## WORK ITEM
Quote exactly the lines from the start of the entries to the one with "Erin@stattrip.com (847, 1786)", both ends included.

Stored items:
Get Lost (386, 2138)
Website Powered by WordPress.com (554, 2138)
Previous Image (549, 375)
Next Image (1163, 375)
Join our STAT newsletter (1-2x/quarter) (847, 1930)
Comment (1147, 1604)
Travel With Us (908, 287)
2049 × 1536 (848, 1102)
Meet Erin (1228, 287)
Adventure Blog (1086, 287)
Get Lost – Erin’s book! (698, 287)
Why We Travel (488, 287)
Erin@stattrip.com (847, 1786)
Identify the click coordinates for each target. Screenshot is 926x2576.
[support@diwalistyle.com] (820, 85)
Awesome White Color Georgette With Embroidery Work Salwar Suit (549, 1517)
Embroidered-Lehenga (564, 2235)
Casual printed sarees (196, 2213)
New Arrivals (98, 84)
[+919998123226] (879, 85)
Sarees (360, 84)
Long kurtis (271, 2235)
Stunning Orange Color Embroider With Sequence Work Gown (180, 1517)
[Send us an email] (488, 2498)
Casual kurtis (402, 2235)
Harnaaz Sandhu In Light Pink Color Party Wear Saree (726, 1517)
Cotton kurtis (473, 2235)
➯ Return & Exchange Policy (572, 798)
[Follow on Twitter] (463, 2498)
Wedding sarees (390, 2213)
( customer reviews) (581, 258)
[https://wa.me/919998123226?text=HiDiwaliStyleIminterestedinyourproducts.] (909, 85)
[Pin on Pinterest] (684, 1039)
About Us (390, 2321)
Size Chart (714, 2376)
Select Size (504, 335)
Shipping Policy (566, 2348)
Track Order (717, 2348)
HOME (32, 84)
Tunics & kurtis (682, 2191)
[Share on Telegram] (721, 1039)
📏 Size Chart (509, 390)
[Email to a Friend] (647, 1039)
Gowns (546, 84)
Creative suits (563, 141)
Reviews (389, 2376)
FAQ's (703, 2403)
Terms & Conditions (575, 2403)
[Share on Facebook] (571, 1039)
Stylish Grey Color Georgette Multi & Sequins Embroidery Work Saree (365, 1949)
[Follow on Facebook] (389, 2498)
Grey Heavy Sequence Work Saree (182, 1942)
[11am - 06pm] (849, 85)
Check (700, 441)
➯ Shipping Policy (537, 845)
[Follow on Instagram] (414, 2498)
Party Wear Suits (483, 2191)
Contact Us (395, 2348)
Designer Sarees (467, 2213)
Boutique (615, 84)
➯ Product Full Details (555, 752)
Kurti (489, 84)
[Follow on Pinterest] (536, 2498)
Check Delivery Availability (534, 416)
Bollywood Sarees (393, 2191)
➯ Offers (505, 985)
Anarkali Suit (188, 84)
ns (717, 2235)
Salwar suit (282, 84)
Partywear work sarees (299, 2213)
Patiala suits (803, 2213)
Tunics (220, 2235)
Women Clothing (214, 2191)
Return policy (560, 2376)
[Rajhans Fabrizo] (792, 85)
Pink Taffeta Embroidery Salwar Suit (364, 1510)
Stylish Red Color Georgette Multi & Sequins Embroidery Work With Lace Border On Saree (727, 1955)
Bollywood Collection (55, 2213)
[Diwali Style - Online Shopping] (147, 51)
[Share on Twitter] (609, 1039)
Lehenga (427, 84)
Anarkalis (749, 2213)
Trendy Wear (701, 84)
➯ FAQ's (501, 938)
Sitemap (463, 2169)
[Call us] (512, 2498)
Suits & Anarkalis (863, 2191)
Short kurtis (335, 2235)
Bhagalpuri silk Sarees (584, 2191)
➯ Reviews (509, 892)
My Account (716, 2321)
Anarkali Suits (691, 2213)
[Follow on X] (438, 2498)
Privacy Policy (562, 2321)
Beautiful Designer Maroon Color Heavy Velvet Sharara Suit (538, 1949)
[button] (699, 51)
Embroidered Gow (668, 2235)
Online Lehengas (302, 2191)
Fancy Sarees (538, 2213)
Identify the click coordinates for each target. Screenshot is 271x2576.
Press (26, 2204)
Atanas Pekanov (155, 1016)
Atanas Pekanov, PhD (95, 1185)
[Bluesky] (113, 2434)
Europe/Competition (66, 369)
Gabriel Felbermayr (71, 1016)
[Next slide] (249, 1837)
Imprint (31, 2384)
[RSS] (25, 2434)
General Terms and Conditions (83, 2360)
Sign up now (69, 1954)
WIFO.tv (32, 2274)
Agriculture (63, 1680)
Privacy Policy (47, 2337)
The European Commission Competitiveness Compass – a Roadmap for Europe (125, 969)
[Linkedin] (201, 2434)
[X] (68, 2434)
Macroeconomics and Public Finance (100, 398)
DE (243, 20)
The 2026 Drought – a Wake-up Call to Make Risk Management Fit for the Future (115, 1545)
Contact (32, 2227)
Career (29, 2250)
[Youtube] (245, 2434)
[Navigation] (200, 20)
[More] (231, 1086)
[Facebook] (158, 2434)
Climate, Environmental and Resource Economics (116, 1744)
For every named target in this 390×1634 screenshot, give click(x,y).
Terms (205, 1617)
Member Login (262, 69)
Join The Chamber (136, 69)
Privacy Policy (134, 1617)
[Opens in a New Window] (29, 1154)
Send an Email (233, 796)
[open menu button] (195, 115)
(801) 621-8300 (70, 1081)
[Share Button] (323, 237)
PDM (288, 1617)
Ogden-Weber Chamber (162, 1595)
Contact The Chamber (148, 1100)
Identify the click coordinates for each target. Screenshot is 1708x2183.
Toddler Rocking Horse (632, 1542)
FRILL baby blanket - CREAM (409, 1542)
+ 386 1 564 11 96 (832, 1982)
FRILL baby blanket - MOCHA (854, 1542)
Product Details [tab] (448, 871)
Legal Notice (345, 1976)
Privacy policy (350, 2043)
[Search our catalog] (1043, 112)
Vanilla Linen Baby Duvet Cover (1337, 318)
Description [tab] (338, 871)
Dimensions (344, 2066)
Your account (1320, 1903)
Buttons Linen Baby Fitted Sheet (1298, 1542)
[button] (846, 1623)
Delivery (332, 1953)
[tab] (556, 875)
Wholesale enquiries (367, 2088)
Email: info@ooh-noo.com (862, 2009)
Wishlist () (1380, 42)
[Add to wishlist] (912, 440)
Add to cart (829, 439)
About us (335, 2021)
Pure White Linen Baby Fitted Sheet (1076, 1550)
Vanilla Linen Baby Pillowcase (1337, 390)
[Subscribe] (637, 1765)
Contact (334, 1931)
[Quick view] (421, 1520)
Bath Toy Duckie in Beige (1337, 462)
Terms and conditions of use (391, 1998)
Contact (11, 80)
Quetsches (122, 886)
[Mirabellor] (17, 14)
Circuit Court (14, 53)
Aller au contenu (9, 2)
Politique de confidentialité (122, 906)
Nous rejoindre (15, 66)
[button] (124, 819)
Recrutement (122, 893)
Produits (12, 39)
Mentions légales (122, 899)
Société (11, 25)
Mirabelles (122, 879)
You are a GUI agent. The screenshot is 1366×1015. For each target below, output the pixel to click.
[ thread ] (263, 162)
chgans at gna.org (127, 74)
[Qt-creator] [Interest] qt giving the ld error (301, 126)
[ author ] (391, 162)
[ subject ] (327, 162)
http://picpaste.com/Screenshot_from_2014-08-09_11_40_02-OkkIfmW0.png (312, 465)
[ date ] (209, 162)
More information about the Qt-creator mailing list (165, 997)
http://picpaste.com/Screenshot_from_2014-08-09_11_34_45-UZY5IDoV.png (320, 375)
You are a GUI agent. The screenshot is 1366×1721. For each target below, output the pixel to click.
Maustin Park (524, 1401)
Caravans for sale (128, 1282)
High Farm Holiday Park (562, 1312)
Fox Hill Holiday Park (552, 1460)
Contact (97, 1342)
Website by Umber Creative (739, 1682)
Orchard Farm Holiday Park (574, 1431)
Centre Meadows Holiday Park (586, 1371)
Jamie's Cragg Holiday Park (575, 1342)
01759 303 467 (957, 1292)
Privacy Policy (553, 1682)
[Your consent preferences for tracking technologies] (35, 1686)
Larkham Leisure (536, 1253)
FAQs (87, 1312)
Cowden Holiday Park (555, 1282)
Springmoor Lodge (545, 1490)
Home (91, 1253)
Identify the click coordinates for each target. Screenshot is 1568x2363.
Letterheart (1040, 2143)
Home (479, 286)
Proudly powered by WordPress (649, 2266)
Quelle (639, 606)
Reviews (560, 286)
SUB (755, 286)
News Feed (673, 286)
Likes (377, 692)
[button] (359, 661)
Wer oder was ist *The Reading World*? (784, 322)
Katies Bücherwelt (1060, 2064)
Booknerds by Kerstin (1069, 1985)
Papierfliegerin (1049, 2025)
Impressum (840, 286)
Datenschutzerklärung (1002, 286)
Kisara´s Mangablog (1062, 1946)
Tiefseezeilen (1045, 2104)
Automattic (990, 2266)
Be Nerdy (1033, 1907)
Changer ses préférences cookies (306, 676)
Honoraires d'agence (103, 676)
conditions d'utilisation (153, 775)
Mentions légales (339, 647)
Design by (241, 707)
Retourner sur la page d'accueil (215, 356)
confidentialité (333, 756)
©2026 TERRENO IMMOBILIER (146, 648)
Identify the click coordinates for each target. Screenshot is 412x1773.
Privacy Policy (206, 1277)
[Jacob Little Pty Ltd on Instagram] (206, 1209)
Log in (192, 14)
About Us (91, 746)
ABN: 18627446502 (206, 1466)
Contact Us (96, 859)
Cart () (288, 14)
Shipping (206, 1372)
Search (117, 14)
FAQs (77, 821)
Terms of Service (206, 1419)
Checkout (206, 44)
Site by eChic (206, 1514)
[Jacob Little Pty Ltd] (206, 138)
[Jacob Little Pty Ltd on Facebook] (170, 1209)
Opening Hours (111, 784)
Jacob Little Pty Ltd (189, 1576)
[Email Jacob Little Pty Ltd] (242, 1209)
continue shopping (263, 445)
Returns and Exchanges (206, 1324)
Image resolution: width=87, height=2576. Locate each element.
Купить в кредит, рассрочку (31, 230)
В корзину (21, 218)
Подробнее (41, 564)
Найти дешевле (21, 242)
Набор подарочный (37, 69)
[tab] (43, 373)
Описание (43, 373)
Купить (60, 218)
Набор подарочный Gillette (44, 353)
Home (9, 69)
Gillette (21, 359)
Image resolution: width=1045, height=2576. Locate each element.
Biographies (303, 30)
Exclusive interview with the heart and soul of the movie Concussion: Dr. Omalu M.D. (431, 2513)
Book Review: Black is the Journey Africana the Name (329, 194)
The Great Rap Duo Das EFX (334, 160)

## YOUR RESPONSE
Get Lost (386, 2138)
Website Powered by WordPress.com (554, 2138)
Previous Image (549, 375)
Next Image (1163, 375)
Join our STAT newsletter (1-2x/quarter) (847, 1930)
Comment (1147, 1604)
Travel With Us (908, 287)
2049 × 1536 (848, 1102)
Meet Erin (1228, 287)
Adventure Blog (1086, 287)
Get Lost – Erin’s book! (698, 287)
Why We Travel (488, 287)
Erin@stattrip.com (847, 1786)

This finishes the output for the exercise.